▶ INSTRUCTIONS TO FOLLOW:
Below are records to repeat exactly; do not include any pictures.
────────────────────────────────────────
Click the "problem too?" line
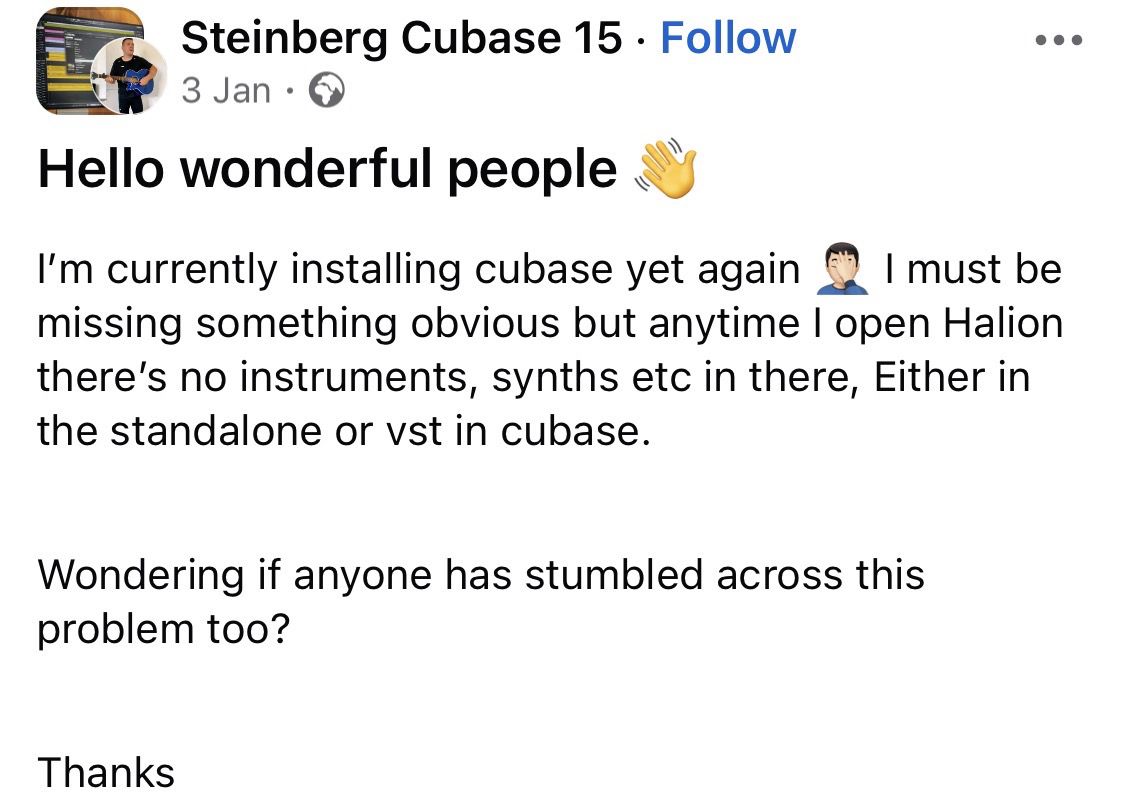The image size is (1125, 795). coord(162,628)
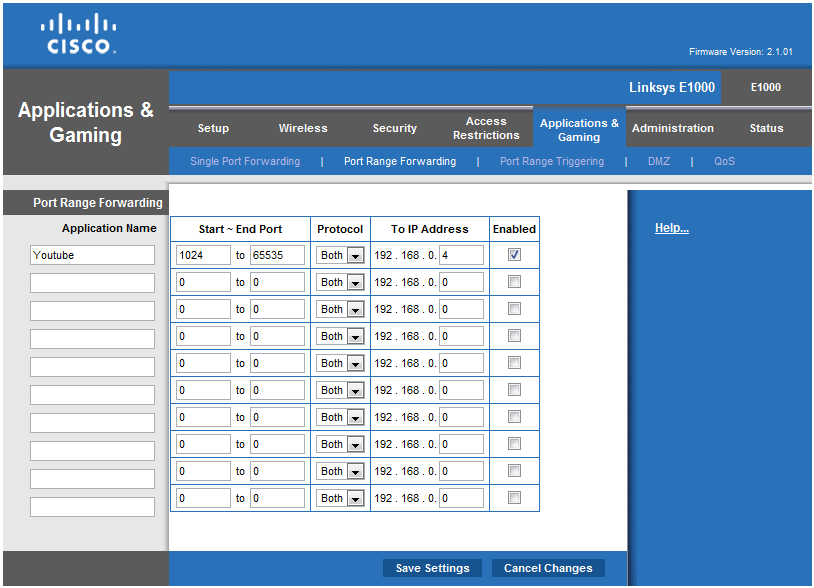This screenshot has width=814, height=588.
Task: Click the Save Settings button
Action: pyautogui.click(x=432, y=568)
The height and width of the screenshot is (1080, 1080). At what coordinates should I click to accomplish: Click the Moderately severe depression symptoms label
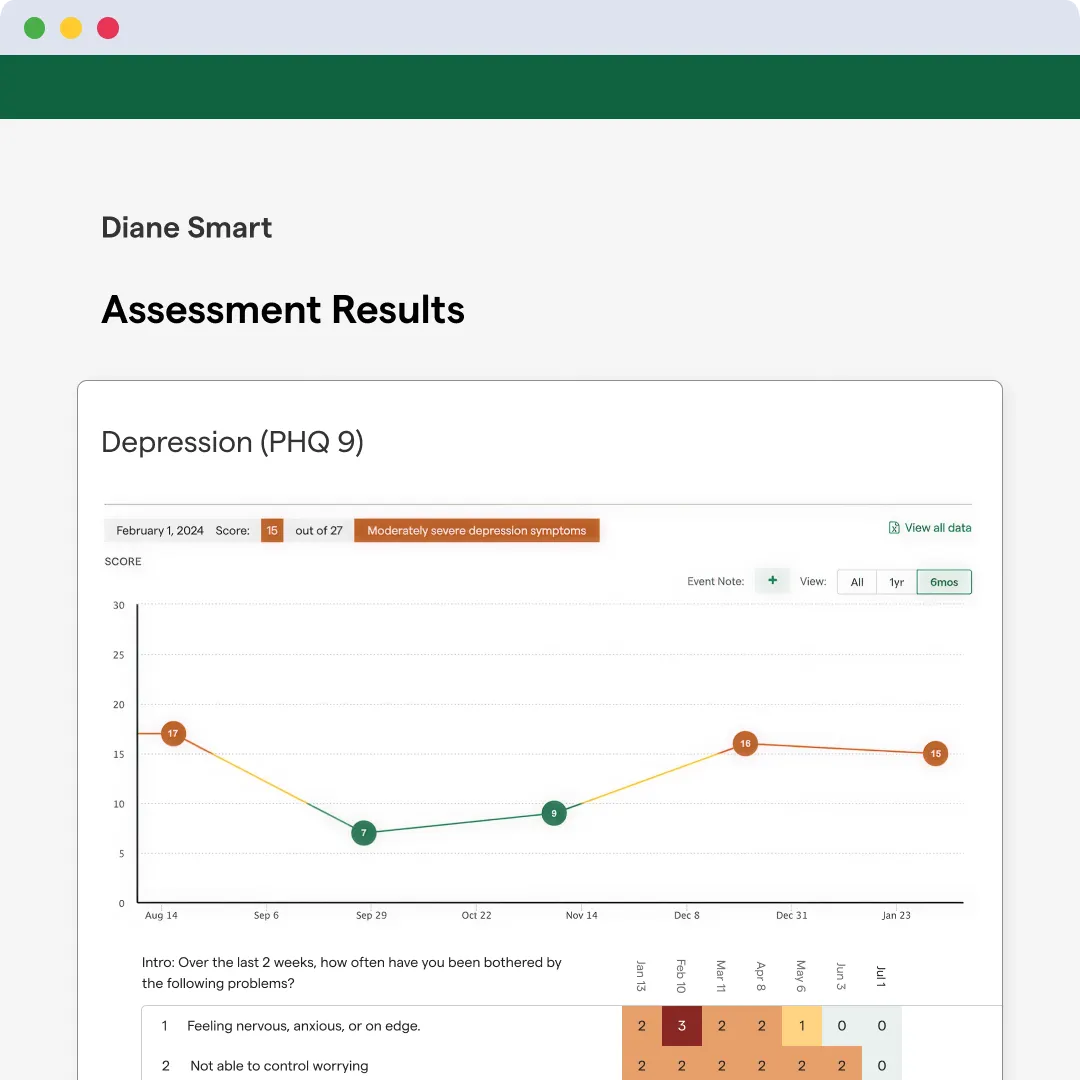(x=476, y=531)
────────────────────────────────────────
▶ EXERCISE SOLUTION:
Click the "problem too?" line
The image size is (1125, 795). coord(162,628)
This screenshot has width=814, height=588.
Task: Click the Save Settings button
Action: pyautogui.click(x=432, y=568)
The height and width of the screenshot is (1080, 1080). At what coordinates should I click to accomplish: Click the Moderately severe depression symptoms label
(x=476, y=531)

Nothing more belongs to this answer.